One of the primary advantages of incorporating your business, large or small, is to protect your personal assets from business liabilities. When you form a corporation, limited liability company, or similar business entity, a “corporate veil” is created between your personal assets and your business. What most people either don’t know or don’t take seriously, however, is that you must do more than simply form the corporate entity and register it with the state. The entity must be properly managed to avoid the risks of personal loss through a legal doctrine called “piercing the corporate veil.” Simply said, if you don’t want your entity disregarded, don’t disregard it yourself.
Let me tell you about my friend Steve. He’s a great guy, a successful real estate broker and no dummy. During his career he invested wisely in his own real estate portfolio and had significant assets to protect. So, when Steve decided to form his own boutique brokerage, he did the smart thing: he incorporated. He was joined by three real estate agents who were enticed to leave their big-name brokerage because Steve offered them partial ownership in the corporation. They each made a capital contribution to fund the business for a few months until some of their deals closed. In addition to receiving commissions, they split corporate profits at an agreed-upon percentage.

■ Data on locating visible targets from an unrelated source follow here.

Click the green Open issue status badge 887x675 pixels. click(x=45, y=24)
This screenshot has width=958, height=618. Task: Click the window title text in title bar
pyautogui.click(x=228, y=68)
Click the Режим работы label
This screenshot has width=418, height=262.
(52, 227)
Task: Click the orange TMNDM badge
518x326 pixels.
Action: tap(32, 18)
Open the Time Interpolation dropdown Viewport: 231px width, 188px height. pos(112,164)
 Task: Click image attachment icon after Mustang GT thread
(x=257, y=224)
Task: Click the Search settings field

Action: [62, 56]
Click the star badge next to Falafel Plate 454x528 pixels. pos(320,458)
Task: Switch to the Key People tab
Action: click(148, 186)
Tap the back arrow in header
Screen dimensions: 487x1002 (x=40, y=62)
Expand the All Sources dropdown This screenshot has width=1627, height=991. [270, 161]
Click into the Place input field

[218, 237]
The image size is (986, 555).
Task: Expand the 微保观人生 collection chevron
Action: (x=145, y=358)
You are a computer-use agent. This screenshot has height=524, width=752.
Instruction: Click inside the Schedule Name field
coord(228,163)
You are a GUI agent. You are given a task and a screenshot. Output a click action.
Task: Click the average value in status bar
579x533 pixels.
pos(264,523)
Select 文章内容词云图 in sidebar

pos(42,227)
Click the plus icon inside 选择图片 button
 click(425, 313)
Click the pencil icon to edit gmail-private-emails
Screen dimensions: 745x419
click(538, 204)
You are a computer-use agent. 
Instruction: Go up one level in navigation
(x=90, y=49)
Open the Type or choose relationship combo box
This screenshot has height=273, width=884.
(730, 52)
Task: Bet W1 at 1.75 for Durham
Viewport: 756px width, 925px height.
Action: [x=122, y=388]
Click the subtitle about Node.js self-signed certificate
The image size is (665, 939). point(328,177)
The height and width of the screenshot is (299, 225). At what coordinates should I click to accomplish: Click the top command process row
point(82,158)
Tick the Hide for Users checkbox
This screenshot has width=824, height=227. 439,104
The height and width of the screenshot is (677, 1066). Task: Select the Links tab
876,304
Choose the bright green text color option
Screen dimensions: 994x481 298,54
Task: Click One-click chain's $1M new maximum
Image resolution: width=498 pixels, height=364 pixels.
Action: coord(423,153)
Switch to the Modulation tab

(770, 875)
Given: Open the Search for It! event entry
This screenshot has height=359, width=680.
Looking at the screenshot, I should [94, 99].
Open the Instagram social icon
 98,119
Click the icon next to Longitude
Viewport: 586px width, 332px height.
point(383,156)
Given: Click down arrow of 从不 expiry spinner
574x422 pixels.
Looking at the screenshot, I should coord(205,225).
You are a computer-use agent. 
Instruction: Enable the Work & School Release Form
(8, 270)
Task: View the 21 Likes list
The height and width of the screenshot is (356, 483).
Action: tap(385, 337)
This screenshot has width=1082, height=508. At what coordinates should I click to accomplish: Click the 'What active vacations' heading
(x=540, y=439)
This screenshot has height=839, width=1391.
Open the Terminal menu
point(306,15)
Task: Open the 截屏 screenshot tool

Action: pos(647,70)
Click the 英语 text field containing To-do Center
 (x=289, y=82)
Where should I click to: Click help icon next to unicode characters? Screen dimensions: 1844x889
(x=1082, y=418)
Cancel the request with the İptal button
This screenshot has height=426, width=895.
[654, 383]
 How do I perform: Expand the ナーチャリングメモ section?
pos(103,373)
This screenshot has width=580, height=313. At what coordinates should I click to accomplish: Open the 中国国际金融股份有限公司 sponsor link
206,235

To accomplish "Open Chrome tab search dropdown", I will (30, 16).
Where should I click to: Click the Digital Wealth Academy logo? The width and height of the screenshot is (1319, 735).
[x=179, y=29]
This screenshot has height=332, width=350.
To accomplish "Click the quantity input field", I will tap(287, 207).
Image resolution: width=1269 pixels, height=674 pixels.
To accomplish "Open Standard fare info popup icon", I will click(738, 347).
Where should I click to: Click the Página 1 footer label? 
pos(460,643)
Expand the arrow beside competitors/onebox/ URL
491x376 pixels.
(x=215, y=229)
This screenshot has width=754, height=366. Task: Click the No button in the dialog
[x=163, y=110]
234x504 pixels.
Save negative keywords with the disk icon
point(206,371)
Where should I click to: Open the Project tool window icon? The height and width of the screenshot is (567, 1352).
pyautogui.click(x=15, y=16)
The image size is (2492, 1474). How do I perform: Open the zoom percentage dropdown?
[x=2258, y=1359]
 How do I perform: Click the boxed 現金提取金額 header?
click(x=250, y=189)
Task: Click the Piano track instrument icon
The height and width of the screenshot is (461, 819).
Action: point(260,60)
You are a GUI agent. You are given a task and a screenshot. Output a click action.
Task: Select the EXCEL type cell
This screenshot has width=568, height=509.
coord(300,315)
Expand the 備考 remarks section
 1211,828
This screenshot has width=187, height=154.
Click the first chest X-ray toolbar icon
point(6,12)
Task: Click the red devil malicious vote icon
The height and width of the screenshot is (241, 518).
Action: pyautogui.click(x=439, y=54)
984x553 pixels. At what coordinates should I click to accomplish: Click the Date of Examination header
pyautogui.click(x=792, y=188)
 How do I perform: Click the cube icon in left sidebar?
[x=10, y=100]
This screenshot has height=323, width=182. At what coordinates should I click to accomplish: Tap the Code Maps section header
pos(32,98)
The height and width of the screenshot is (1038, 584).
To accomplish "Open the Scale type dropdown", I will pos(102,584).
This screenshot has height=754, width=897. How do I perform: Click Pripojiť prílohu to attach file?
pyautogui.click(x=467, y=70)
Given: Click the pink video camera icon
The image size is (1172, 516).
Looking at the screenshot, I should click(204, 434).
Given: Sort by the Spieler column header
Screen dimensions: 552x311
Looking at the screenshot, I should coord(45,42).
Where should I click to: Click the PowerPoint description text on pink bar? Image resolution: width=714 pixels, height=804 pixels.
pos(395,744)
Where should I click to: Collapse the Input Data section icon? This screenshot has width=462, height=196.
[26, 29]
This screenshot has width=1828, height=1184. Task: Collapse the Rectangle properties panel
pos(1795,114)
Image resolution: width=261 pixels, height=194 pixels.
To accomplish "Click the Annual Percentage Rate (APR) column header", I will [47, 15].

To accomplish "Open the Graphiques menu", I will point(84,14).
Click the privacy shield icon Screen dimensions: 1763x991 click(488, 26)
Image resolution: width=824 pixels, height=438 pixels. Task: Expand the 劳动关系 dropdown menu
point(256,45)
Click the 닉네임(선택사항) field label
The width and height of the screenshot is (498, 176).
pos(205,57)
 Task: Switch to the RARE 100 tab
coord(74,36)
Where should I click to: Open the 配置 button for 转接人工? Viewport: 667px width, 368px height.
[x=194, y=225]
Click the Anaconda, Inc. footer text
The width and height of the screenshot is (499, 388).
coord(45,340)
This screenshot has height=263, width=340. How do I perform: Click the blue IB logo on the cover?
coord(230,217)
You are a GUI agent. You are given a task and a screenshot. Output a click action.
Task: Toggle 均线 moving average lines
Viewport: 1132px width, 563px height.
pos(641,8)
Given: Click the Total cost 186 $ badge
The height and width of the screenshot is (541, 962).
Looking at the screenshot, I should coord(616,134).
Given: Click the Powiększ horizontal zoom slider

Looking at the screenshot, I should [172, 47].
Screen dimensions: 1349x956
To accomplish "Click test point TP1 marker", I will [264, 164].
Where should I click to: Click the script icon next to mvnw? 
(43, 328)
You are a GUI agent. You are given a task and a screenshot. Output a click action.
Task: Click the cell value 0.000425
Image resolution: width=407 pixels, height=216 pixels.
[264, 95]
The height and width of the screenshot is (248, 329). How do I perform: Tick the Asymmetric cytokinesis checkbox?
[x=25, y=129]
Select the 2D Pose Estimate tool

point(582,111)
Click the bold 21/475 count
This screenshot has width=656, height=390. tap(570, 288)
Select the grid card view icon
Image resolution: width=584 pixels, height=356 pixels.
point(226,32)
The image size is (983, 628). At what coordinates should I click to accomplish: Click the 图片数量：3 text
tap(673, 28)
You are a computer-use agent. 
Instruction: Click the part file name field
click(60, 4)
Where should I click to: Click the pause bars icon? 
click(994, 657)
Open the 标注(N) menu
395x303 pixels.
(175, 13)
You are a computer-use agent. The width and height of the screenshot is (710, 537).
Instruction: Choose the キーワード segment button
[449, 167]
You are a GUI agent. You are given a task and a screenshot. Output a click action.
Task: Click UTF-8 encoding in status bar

Everything was fine during the real estate market boom. In order to capitalize on the market, they developed the habit of taking almost all the profit out of the business to fund their personal investments. If they ran short, they just pooled the money together to put back into the business to pay the bills. They never found time for meetings or kept corporate records. Then the sudden slowdown came. The market tanked and left the brokerage with a massive debt they couldn’t pay because they weren’t selling property.
Together they agreed to file corporate bankruptcy. Unfortunately, the bankruptcy judge wasn’t buying it. Under the doctrine “piercing the corporate veil”, (in bankruptcy it’s known as “substantive consolidation”) the judge determined that Steve and his friends had so blatantly disregarded the separate corporate entity and used the corporation as a tool for personal business that they were not entitled to protection of their personal assets. Need I go on?
In order to preserve protection against personal liability you must show that you have a real business, not just a sham created to dodge personal liability. While Steve’s brokerage was, in fact, real, the courts won’t uphold protection when the corporate privilege is misused to protect fraud, misrepresentation or promote other injustice. Such misuses include:
- under-capitalization
- a failure to observe entity formalities
- commingling of funds
- insolvency at the time of a transaction
- siphoning of funds by those owning or controlling the entity
- or the absence of corporate records.